There also the beautiful
arrow-head, with its snow-white flowers and
arrow-pointed leaves, may be found, looking like ivy
growing about the water. Many a rare plant, too little
known, flourishes beside and in our sedge-fringed
meres and bright meadow streams, where the overhanging
trees throw cooling shadows over their grassy margins,
and the burning noon of summer never penetrates. Such
pleasant places are always cool, for there the grass
never withers, nor are the paths ever wholly dry; and
when we come upon them unaware, after having quitted
the heat and glare of the brown dusty highway, it
seems like travelling into another country, whose
season is spring. And there the water-plantain spreads
its branches, and throws out its pretty broad leaves
and rose-tinted flowers, which spread up to the very
border of the brook, and run in among the pink-flowers
of the knot-grass, which every ripple sets in motion.
Further on, the purple
loosestrife shews its gorgeous spikes of flowers,
seeming like a border woven by the moist fingers of
the Naiads, to curtain their crystal baths; while the
water-violets appear as if growing to the roofs of
their caves, the foliage clinging to the
vaulted-silver, and only the dark-blue flowers shewing
their heads above the water.

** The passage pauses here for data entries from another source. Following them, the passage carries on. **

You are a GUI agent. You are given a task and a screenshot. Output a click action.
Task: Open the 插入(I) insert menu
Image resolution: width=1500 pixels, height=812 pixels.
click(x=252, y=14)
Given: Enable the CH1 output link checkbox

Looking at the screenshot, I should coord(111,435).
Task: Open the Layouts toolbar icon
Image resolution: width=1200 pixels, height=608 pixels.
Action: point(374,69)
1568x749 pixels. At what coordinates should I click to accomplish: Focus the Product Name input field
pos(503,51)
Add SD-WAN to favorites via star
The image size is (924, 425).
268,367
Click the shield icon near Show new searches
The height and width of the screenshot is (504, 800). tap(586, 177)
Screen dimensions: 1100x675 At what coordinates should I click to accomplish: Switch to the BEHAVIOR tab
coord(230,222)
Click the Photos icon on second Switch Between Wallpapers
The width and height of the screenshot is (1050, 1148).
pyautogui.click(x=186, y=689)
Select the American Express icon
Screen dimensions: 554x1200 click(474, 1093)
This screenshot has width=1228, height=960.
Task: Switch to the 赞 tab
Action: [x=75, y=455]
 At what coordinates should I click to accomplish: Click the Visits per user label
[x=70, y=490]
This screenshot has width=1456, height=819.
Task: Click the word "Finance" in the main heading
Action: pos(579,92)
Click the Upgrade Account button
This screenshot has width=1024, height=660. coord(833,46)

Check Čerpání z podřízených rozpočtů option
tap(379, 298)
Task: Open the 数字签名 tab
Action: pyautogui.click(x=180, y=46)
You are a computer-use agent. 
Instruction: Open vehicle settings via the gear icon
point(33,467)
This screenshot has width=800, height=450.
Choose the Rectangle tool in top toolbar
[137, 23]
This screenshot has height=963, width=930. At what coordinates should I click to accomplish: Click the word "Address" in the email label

There, too, is the
bog-pimpernel, almost as pretty as its scarlet sister,
which may still be found in bloom by the wayside,
though its flowers are not so large. Beautiful it
looks, a very flower in arms, nursed by the yielding
moss, on which it leans, as if its slender stem and
prettily-formed leaves were too delicate to rest on
common earth so had a soft pillow provided for its
exquisite flowers to repose upon. Nor does it change,
when properly dried, if transferred to the herbarium,
but there looks as fresh and beautiful as it did while
growing the very fairy of flowers.
Nor will the splendid
silver-weed be overlooked, with its prettily-notched
leaves, which underneath have a rich silvery
appearance; while the golden-coloured flowers, which
spread out every way, are soft as velvet to the feel.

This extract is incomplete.